# FA's FLOUNDER RIG TYING SLIDESHOW



## FishinAddiction (May 9, 2006)

Step by step....enjoy!:beer: 


Hopefully its self explanatory but I'd be happy to answer any questions......


http://www.onetruemedia.com/otm_site/view_shared?p=2f2fd7b19ffe09350f0a71



Remember to always tip this with a nice long strip of squid or cut bait.......also, I will sub out the regular grub for a white 4" GULP swim mullet tipped with squid, live mudminnows, or cut bait strips.......gulp does seem to produce better





Hope this helps!


----------



## cygnus-x1 (Oct 12, 2005)

Nice post man.
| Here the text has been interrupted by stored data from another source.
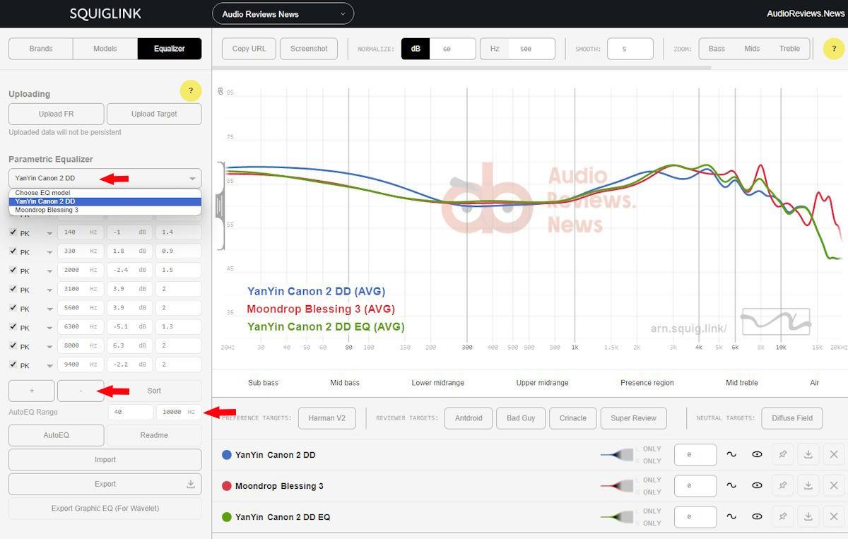Uncheck the 2000 Hz PK filter checkbox
The width and height of the screenshot is (848, 539).
coord(13,271)
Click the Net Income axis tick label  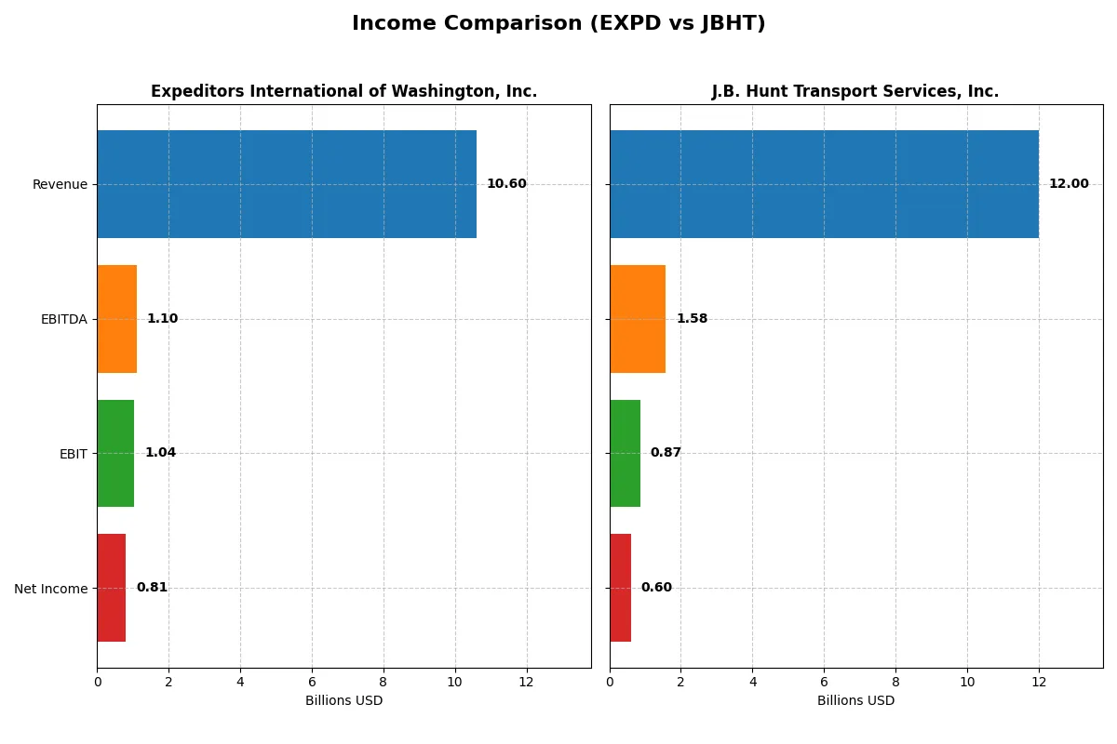click(x=50, y=588)
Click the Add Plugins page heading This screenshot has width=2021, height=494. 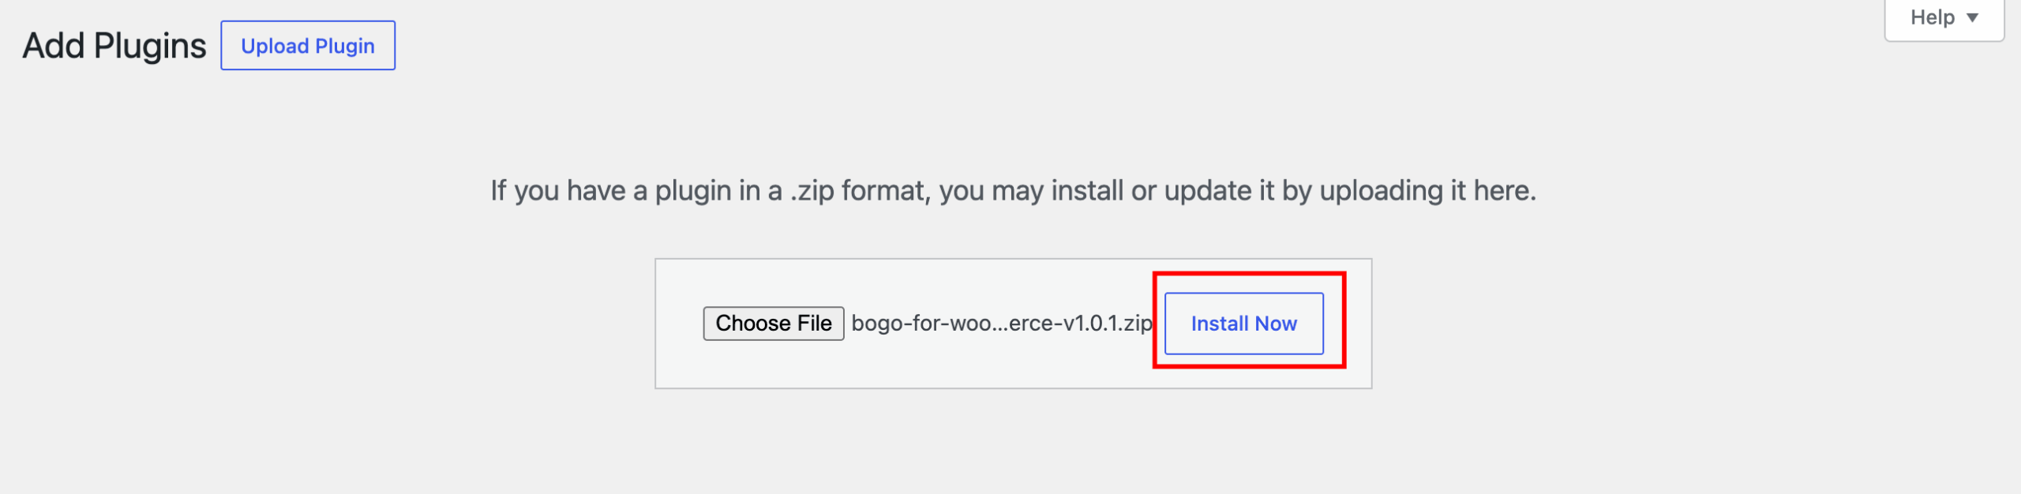tap(114, 46)
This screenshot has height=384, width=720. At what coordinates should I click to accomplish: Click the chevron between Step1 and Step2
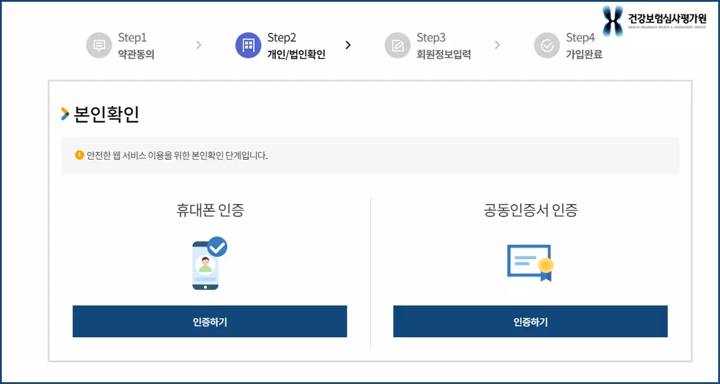(198, 44)
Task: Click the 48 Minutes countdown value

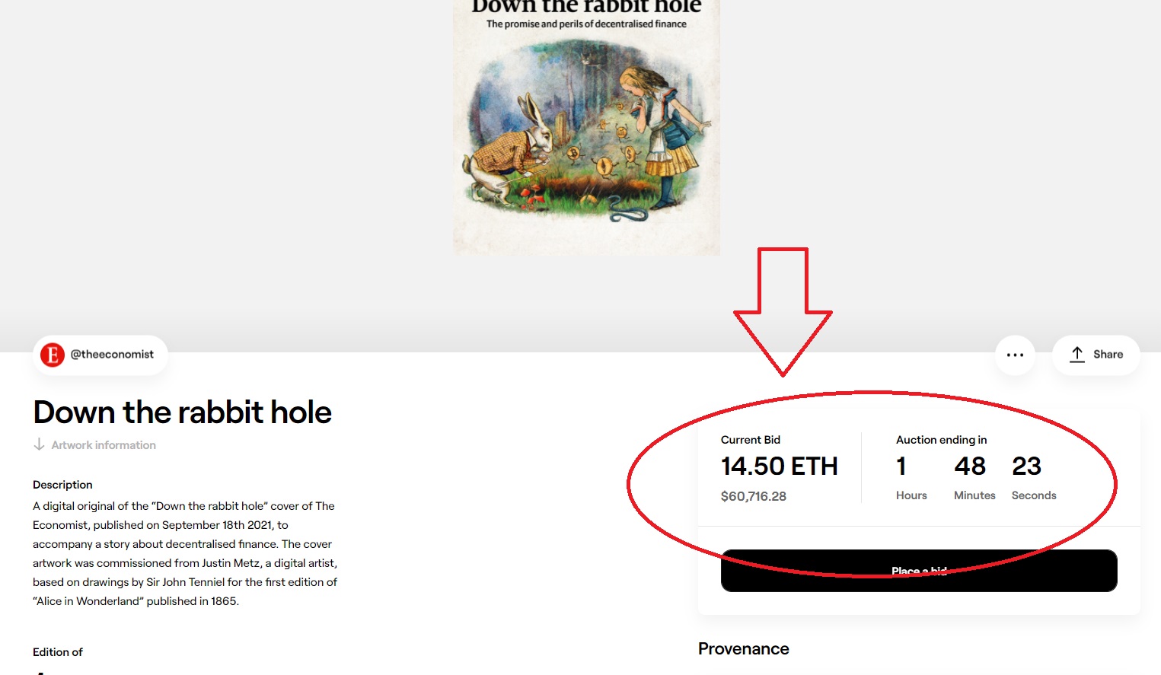Action: [x=970, y=466]
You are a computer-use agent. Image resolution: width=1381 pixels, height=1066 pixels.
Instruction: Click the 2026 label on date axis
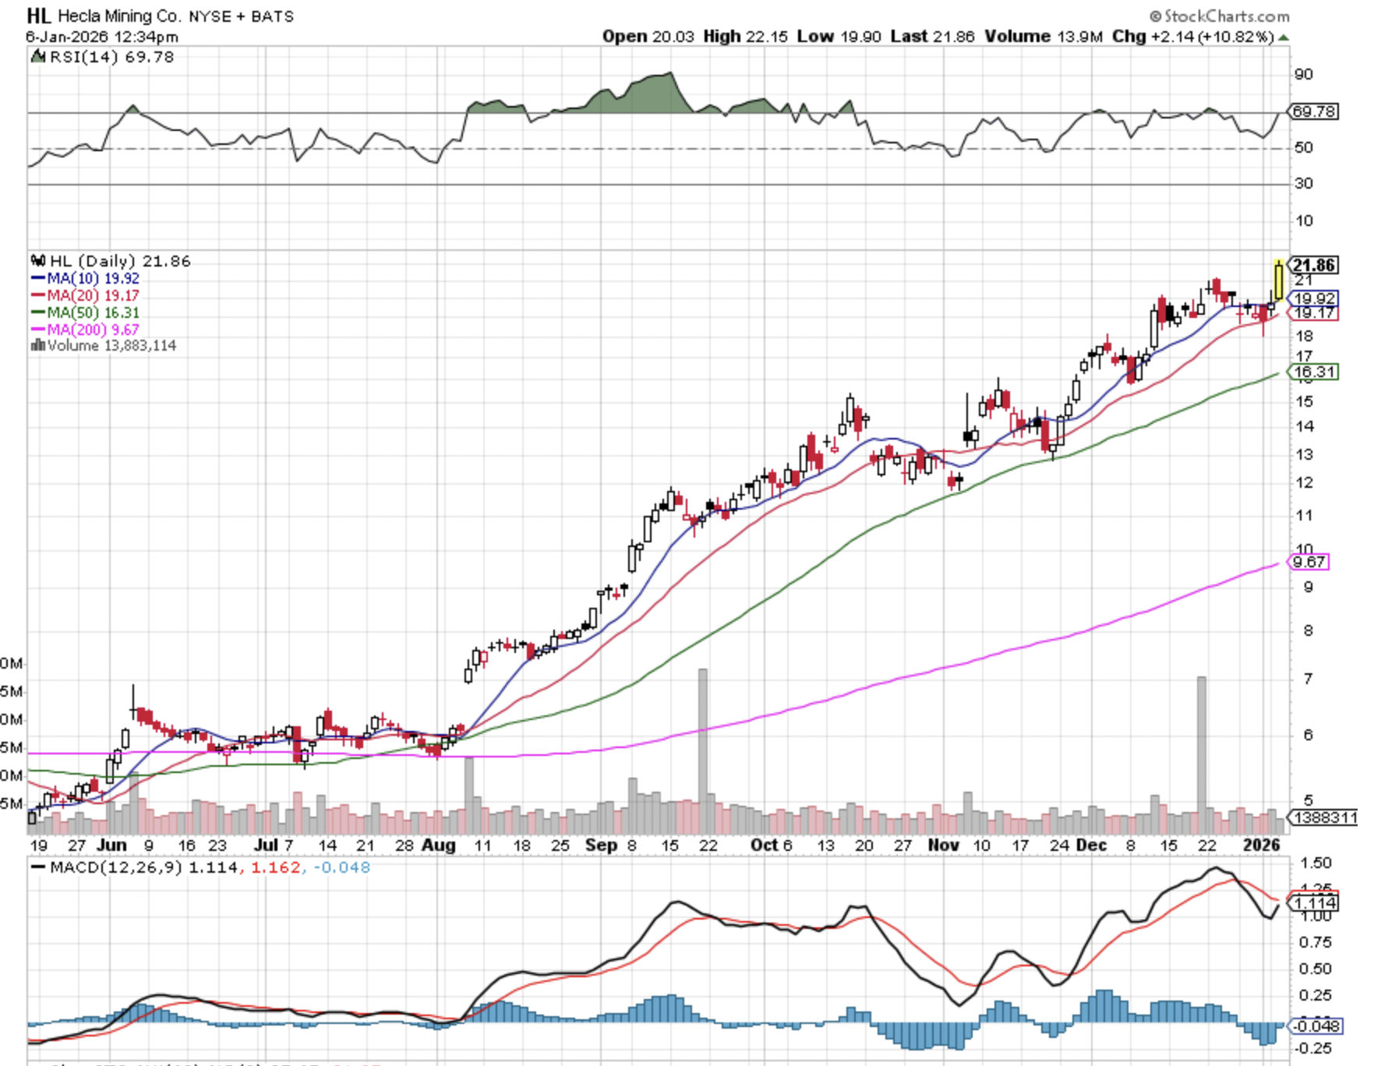coord(1261,845)
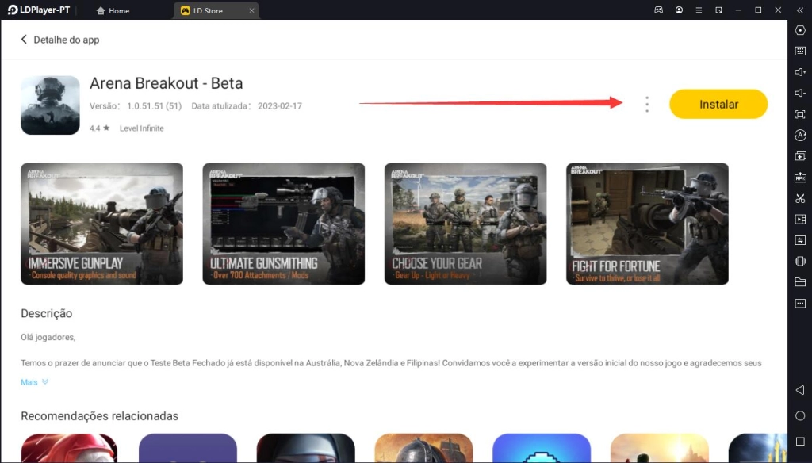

Only question I have is do you let the egg sinker slide all the way down to the hook ? From what I see it is hook, small bead, large bead, egg sinker on about 36" line, ended with a swivel.


----------



## FishinAddiction (May 9, 2006)

I tie a 26" leader to a barrel swivel and the other end snelled to the hook.....above the barrel swivel, on the main line, i have a bead in between the slip sinker and the knot on the barrel swivel


----------



## cygnus-x1 (Oct 12, 2005)

FishinAddiction said:


> I tie a 26" leader to a barrel swivel and the other end snelled to the hook.....above the barrel swivel, on the main line, i have a bead in between the slip sinker and the knot on the barrel swivel


That makes more sense ... I was beginning to wonder. Do you ever use a double drop approach?


----------



## TreednNC (Jul 1, 2005)

To sum it up....( I dont flounder fish but just for clarification for everybody else)...a carolina rig....which in this case is an egg sinker on the main line, bead, swivel, leader, 2 beads??from the looks of the pics?? and then snelled khale hook with choice of bait. Correct?


----------



## Ryan Y (Dec 1, 2005)

*You got it Justin.*

I like to leave out the beads myself though. I also use 30 lb flourocarbon for leader line and if im fishing in Snows Cut or anywhere else where the water is murky. Ill shorten the leader down to about twelve inches to keep the bait down low.


----------



## FishinAddiction (May 9, 2006)

Ive been told in theory that the two different sized and colored beads gets their attention better


----------



## hengstthomas (Mar 11, 2006)

I'm with Ryan ...No beads .
I raely use a Carolina type rig but when water flow is real fast I may use one.


----------



## Ryan Y (Dec 1, 2005)

*I'm not knocking the beads...*

I just find that I don't need them for floundering. I do agree that they have there place in some rigs espeacially when using heavier weights. I normally use 1/2 to 1 ounce egg sinkers for flounder. I have also found that as oppritunistic as flounder are, it doesn't take a whole lot to get them to bite at times.


----------



## RuddeDogg (Mar 20, 2004)

*learn something new*

I have to say that I have never seen it done that way. Good idea.


----------



## Crashman65 (May 29, 2007)

*beads are good*

the bead(s) reduce abrasion on your knot/line at the swivel barrel caused by the egg sinker. and i agree they help get the flounder's attention.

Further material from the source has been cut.